You have probably heard in the news that the Department of Natural Resources ("DNR") is planning to evict the Wildlife Science Center ("WSC") near Forest Lake, Minnesota for violating its lease. According to news reports, the DNR has sent a notice of lease violations to the WSC. The question is, can the DNR evict its tenant, the WSC?
The short answer is yes, if there are sufficient lease violations. Commercial leases are always a bit different, but I am betting that the lease requires the DNR to provide notice of these violations and an opportunity to correct them to the WSC prior to bringing an eviction action. The text of the notice is not available, but news reports indicate that it was given for having an unauthorized person living on the premises, maintaining a dog kennel or shelter on the premises, and being behind on rent, all of which are presumably lease violations.
In my experience, a landlord will seek to evict a tenant for lease violations other than not paying the rent if the landlord simply wants to be rid of the tenant. Reading between the lines here, I suspect that the DNR has another use planned for the buildings and land currently occupied by the WSC. In other words, the DNR wants the WSC to leave.
If these purported violations are not corrected, the DNR will probably proceed within eviction action. In that case, the DNR will most likely be represented by the Minnesota Attorney General. If the DNR brings an eviction, the WSC will be smart to hire its own attorney to represent it at the eviction hearing.

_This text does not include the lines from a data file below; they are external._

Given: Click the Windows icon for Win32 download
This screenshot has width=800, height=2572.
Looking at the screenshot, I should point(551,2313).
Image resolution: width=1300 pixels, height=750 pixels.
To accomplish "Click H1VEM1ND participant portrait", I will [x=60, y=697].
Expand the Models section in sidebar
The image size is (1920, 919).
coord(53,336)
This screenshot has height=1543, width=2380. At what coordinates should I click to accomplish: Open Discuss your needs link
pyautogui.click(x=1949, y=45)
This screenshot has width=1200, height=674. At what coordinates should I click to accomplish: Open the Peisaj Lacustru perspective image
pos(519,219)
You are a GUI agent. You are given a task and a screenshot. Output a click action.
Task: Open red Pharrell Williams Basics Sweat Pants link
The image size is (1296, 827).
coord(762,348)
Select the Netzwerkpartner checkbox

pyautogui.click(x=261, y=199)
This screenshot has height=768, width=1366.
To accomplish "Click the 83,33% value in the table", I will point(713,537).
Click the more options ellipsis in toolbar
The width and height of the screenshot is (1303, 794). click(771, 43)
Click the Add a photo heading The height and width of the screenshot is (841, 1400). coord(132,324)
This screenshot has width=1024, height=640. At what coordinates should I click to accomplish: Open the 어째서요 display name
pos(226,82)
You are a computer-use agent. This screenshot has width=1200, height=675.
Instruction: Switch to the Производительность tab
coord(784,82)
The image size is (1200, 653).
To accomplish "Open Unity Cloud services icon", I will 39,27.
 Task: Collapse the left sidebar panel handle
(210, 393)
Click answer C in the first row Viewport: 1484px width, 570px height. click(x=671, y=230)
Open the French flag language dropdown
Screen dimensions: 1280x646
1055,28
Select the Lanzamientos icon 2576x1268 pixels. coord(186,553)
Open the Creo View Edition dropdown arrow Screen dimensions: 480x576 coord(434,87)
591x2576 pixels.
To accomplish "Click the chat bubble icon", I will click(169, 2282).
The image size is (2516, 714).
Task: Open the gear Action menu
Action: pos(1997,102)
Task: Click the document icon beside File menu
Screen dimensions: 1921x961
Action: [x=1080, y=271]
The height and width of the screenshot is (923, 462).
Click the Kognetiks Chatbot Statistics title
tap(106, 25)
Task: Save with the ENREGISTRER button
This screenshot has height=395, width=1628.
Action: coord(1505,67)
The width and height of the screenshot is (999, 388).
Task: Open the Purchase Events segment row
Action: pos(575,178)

I expect that the DNR and WSC will be able to resolve their differences before it becomes necessary for the DNR to bring an eviction. However, if there is an eviction hearing, the WSC could make the DNR prove the lease violations by requesting a trial. Alternatively, the DNR and WSC might be able to reach some sort of settlement at the eviction hearing.
I checked the public court case information system, or MNCIS, but was unable to find information suggesting that an eviction had already been filed. That does not mean that an eviction will not be filed. By sending the notice, the DNR is telling the WSC to correct the lease violations. The notice is a required first step before the DNR can bring an eviction.
Every landlord – tenant situation is unique, and I recommend that landlords talk to an attorney experienced in evictions and landlord tenant law before taking action To that end, I invite landlords to give me a call at 763-450-9494 to discuss their unique situation. I typically do not represent residential tenants, but do not represent commercial tenants - if I do not have a conflict of interest or the representation is not otherwise prohibited.
WARNING: The information contained in this blog post does not constitute legal advice and may not be applicable to your situation. Tim is licensed to practice law only in Minnesota, and the information contained in this blog post may not apply to jurisdictions outside of Minnesota. Further, reading this blog post does not create an attorney-client relationship between you and Baland Law Office, P.L.L.C. You should always discuss your situation with an attorney before taking any action based on what you may read in this blog. To that end, please call (763) 450-9494 to set up an appointment to discuss your situation.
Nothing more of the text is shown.